Arretche - É impossível falar "das avaliações" em geral, como que se elas fossem um conjunto homogêneo. Há boas e más avaliações, assim como há avaliações objetivas e avaliações inteiramente tendenciosas. No Brasil, há um interesse crescente nessa área de investigação e há excelentes equipes tanto no meio acadêmico como em institutos independentes de pesquisa, assim como em órgãos do governo. Têm se multiplicado as equipes de avaliação, assim como os seminários, encontros e cursos nessa área. As avaliações sobre os resultados das políticas aplicadas indicam que há uma relação positiva entre a credibilidade da fonte e a aceitação da avaliação. Também a utilidade das avaliações depende em grande parte da percepção sobre quem as realiza e da influência do receptor interno ao órgão governamental que está sendo avaliado. Por fim, considera-se que a forma pela qual a informação sobre a avaliação é compartilhada entre os vários atores interessados é de fundamental importância para a influência que os resultados da avaliação possam vir a exercer. Em tese, uma avaliação é considerada boa quando é útil (isto é, refere-se a uma política de relevância), é oportuna (isto é, é realizada em tempo hábil); é ética (isto é, foi realizada com critérios e medidas justos e apropriados) e é precisa (isto é, empregou procedimentos adequados).
ComCiência - A importância dada nos países do primeiro mundo para a avaliação das políticas públicas adotadas é maior que nos países do terceiro mundo? Por quê?
Arretche - Penso que a diferença mais importante diz respeito à longevidade dos regimes democráticos, isto é, a tradição de avaliação diz menos respeito ao nível de riqueza de um país e, mais à necessidade de prestar contas à sociedade. Penso que a competição política e o controle dos eleitores sobre o desempenho dos governos tende a estimular pesquisas de avaliações das políticas públicas. No Brasil, nós tivemos essa experiência. O interesse pelos estudos de avaliação de políticas cresceu tremendamente com a democratização e a competição eleitoral.
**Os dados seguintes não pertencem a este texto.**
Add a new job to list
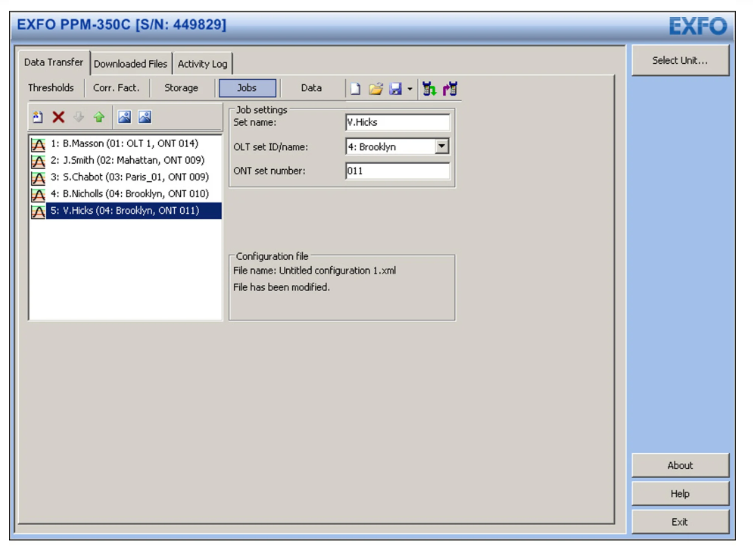The width and height of the screenshot is (753, 551). [38, 117]
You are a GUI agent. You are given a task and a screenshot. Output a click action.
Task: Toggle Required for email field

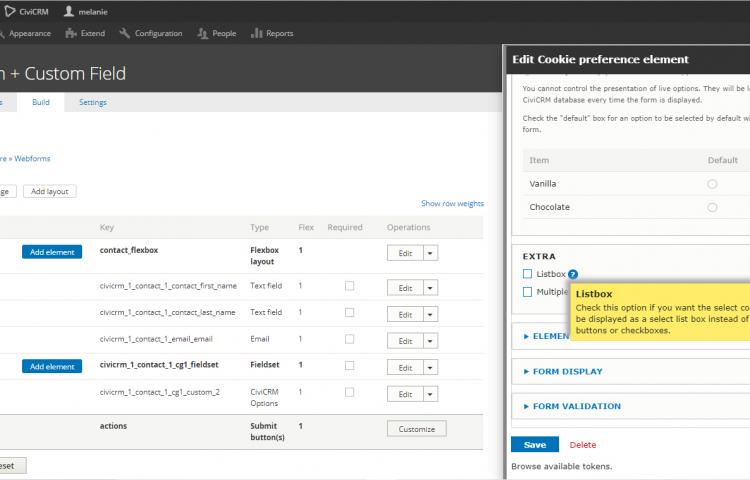point(349,339)
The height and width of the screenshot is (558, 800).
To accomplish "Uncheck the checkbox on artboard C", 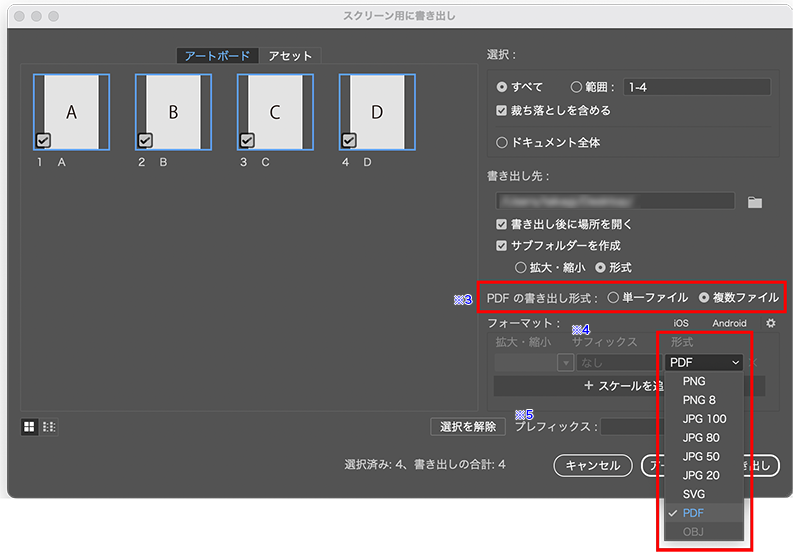I will 247,140.
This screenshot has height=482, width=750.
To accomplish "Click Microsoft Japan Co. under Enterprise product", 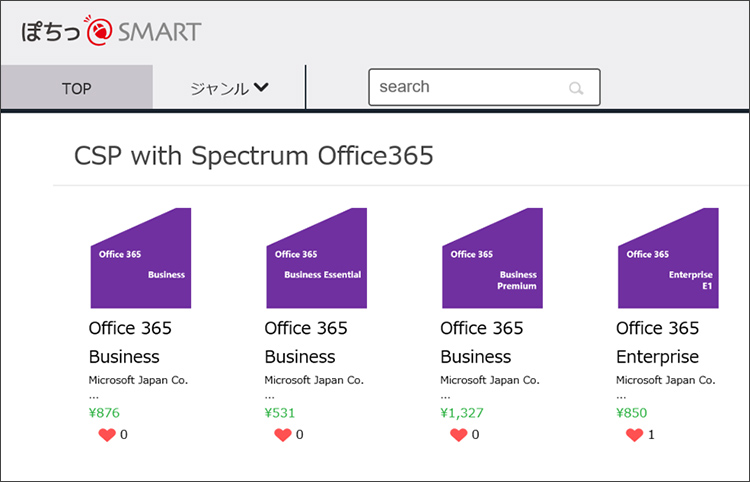I will point(665,380).

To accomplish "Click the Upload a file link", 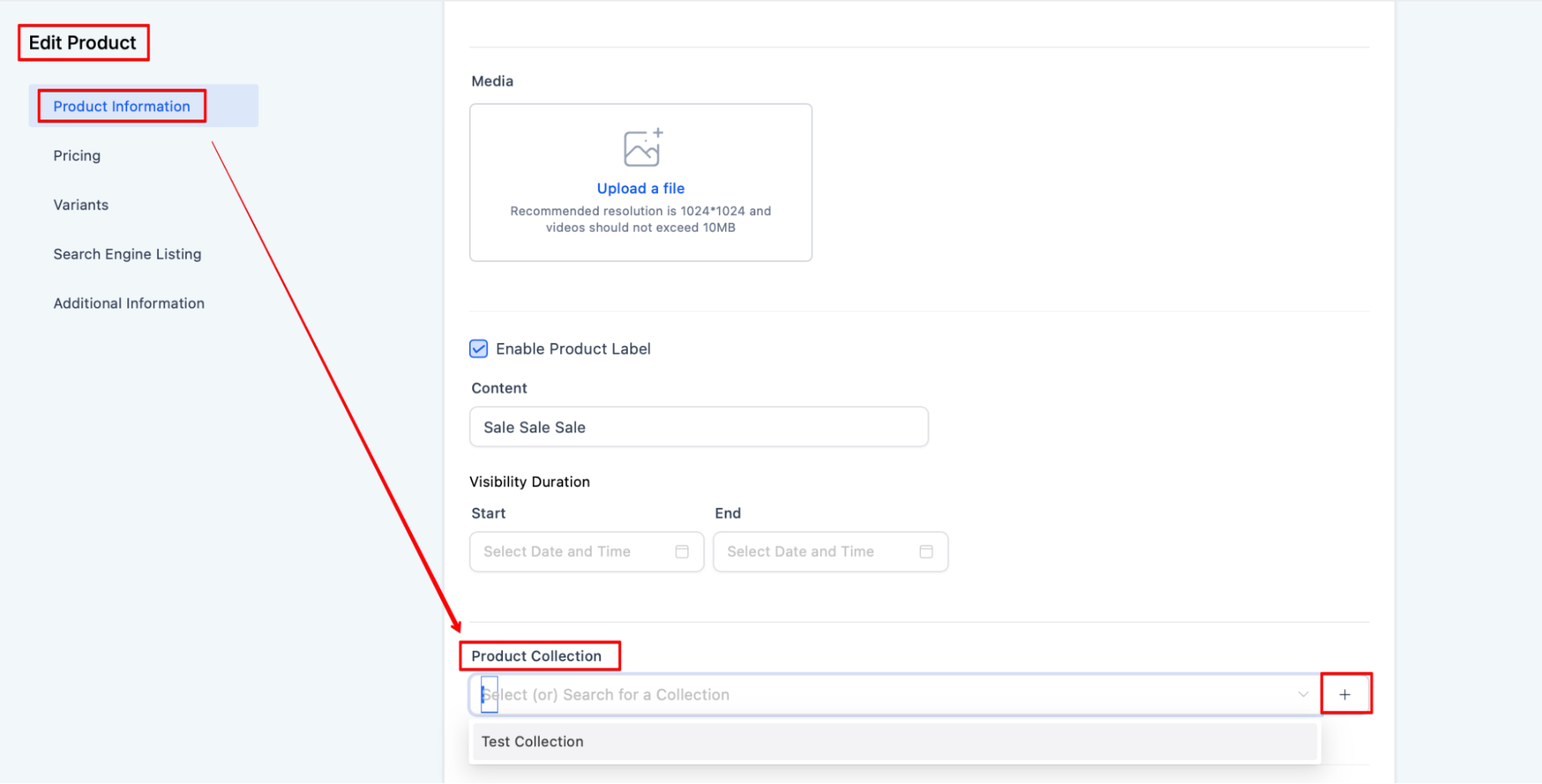I will pyautogui.click(x=640, y=189).
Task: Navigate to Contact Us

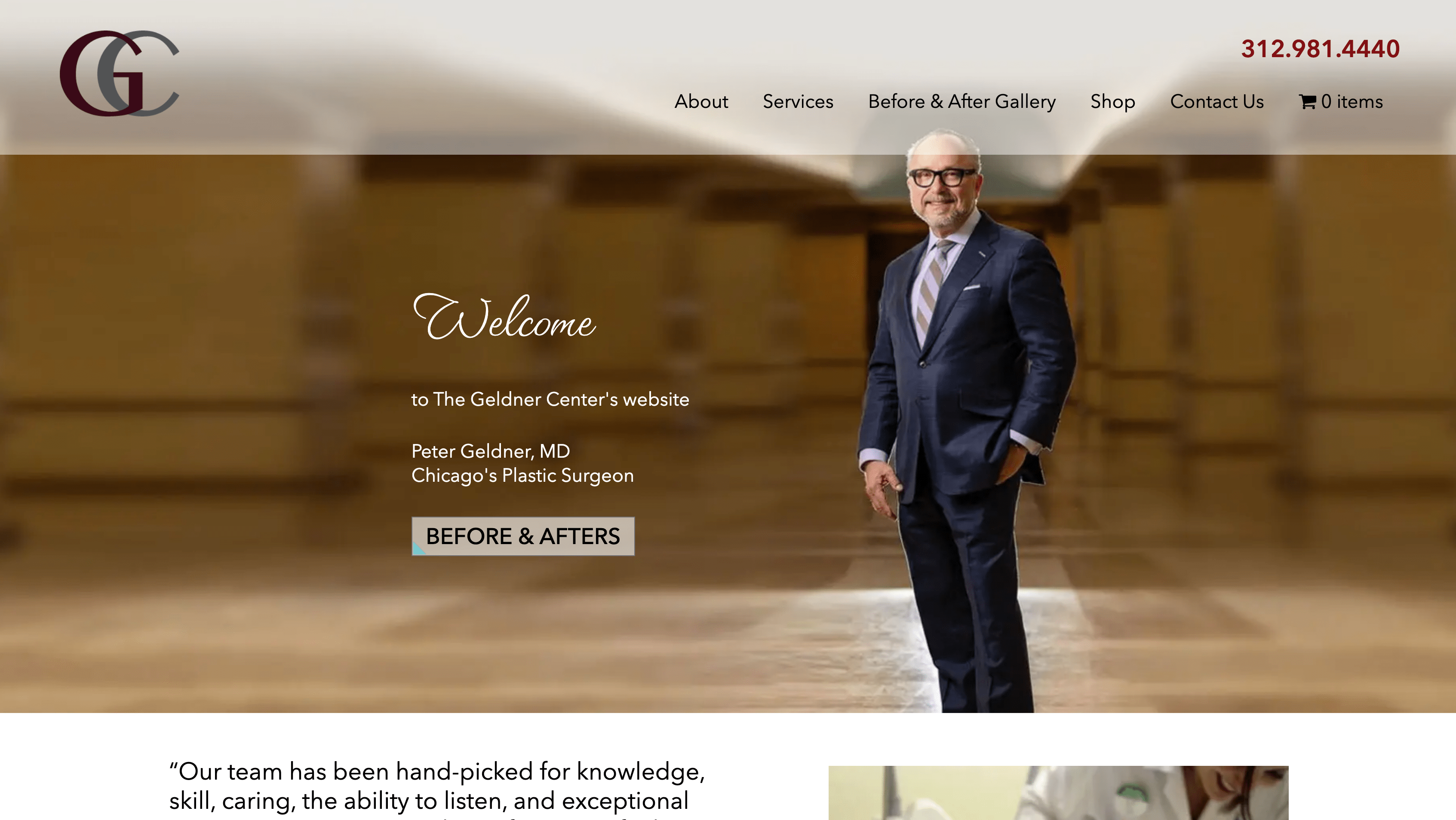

ComCiência - Quais os principais atores envolvidos na formulação e implementação de políticas públicas no Brasil? Qual o papel e contribuição desses atores para melhorar a eficiência dessas políticas no país e como a participação popular direta na avaliação pode contribuir para melhorar o planejamento dessas políticas?
Arretche - Os atores envolvidos na formulação e implementação de políticas variam enormemente de acordo com a política em questão. Há políticas que envolvem um número reduzido de atores, ao passo que outras, como é o caso da política de saúde, por exemplo, envolve os três níveis de governo, organismos internacionais, provedores privados de serviços, a indústria farmacêutica e hospitalar, assim como seguradoras privadas. Somente a análise de cada política particular pode listar os atores envolvidos, seus papéis e sua importância para a avaliação. Em algumas políticas, a participação popular tem se revelado de enorme importância. Essa participação pode ocorrer sob diversas formas, desde o preenchimento de questionários de consulta sobre o grau de satisfação da população com o serviço recebido até a organização de grupos permanentes de avaliação do desempenho de uma dada política.
ComCiência - Como as diferenças regionais entre os estados brasileiros são consideradas nas avaliações nacionais das políticas públicas?
Arretche - Há uma tradição no Brasil de considerar as diversidades regionais na avaliação de políticas. Isto se deve às enormes disparidades que caracterizam as regiões brasileiras. Entretanto, os estudos mais recentes têm revelado que o recorte regional "esconde" desigualdades no interior das regiões e a agregação analítica por regiões pode comprometer a análise. Outros estudos, ainda, têm revelado que as políticas e ações empreendidas pelos governos locais, dada sua autonomia federativa pós-88, têm se revelado muito importantes. Há governos locais em regiões muito pobres que têm revelado um desempenho superior ao de governos locais em regiões mais ricas.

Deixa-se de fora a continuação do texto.